Question

The correct order of ionization energies is:
A.\[{\text{Cu}} > {\text{Ag}} > {\text{Au}}\]
B.\[{\text{Cu}} > {\text{Au}} > {\text{Ag}}\]
C.\[{\text{Au}} > {\text{Cu}} > {\text{Ag}}\]
D.\[{\text{Ag}} > {\text{Au}} > {\text{Cu}}\]

Answer 1

Hint: These three elements belong to the same group of periodic tables that is group number 11. As we move down the group ionization energy decreases, but in the above case one exception arises due to f electrons and its ionization energy becomes high.

Complete step by step answer:
\[{\text{Cu}}\] is a chemical symbol for copper, \[{\text{Ag}}\] is a chemical symbol for silver and \[{\text{Au}}\] is a chemical symbol for gold.
Ionization energy is the minimum amount of energy that is required to remove an electron from the valence shell of an isolated gaseous atom. Ionization energy is always calculated when the atom is in gaseous state and not in solid or liquid state. It is also known as ionization potential. Electrons are bonded to the nucleus through force of attraction; hence we have to provide an external energy to break the intermolecular forces of attraction that is why ionization is an endothermic process.
There is an effect known as shielding effect. In which the electrons present in the inner orbital’s of an element causes shielding or reduces interaction in between the nucleus and the electron due to which the force of attraction decreases.
d and f orbital have very poor fielding because of their shapes and hence whenever d and f orbital are filled the force of attraction between nucleus and electron is high compared to when s and p orbitals are present.
The order of shielding is as follow
s> p > d > f
Usually down the group ionization energy decreases. Both copper and silver have only d orbital filled whereas in gold f electrons are also filled due to which the shielding effect is very less in gold atoms. So, the force of attraction between nucleus and Valence electrons is high and so the ionization energy.

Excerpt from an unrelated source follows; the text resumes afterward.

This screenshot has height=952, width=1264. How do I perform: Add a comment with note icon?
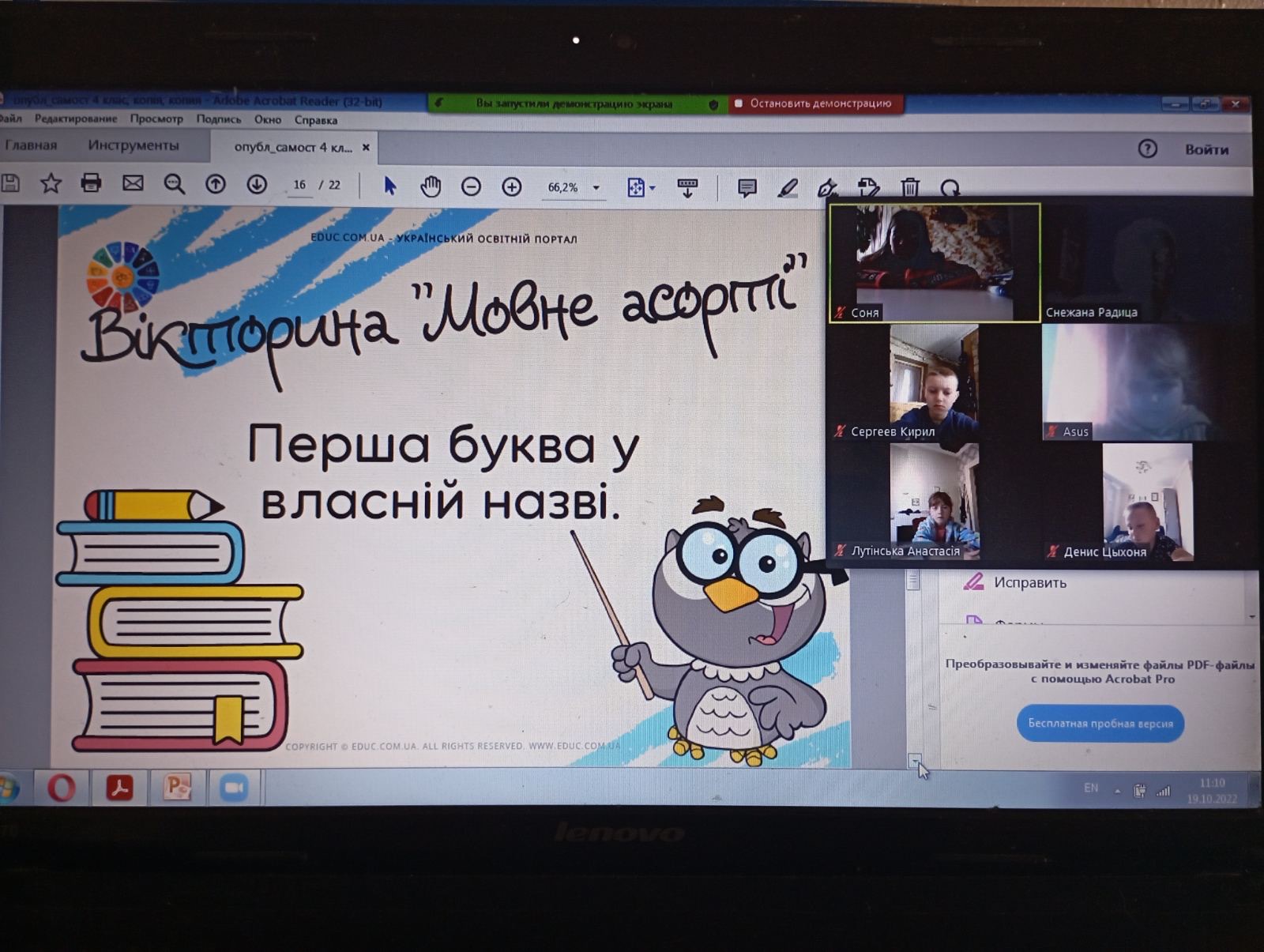pos(747,187)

The correct order is \[{\text{Au}} > {\text{Cu}} > {\text{Ag}}\] that is option C.

Note:
Ionization energy depends upon various factors such as, if the distance between nucleus and electron is more than the force of attraction will be less and has the electron in easily removed so ionization energy will be less. If the distance is less between electron and nucleus then ionization energy will be high. Similarly if charge on the nucleus is high then the force of attraction will be more in hence ionization energy will be more.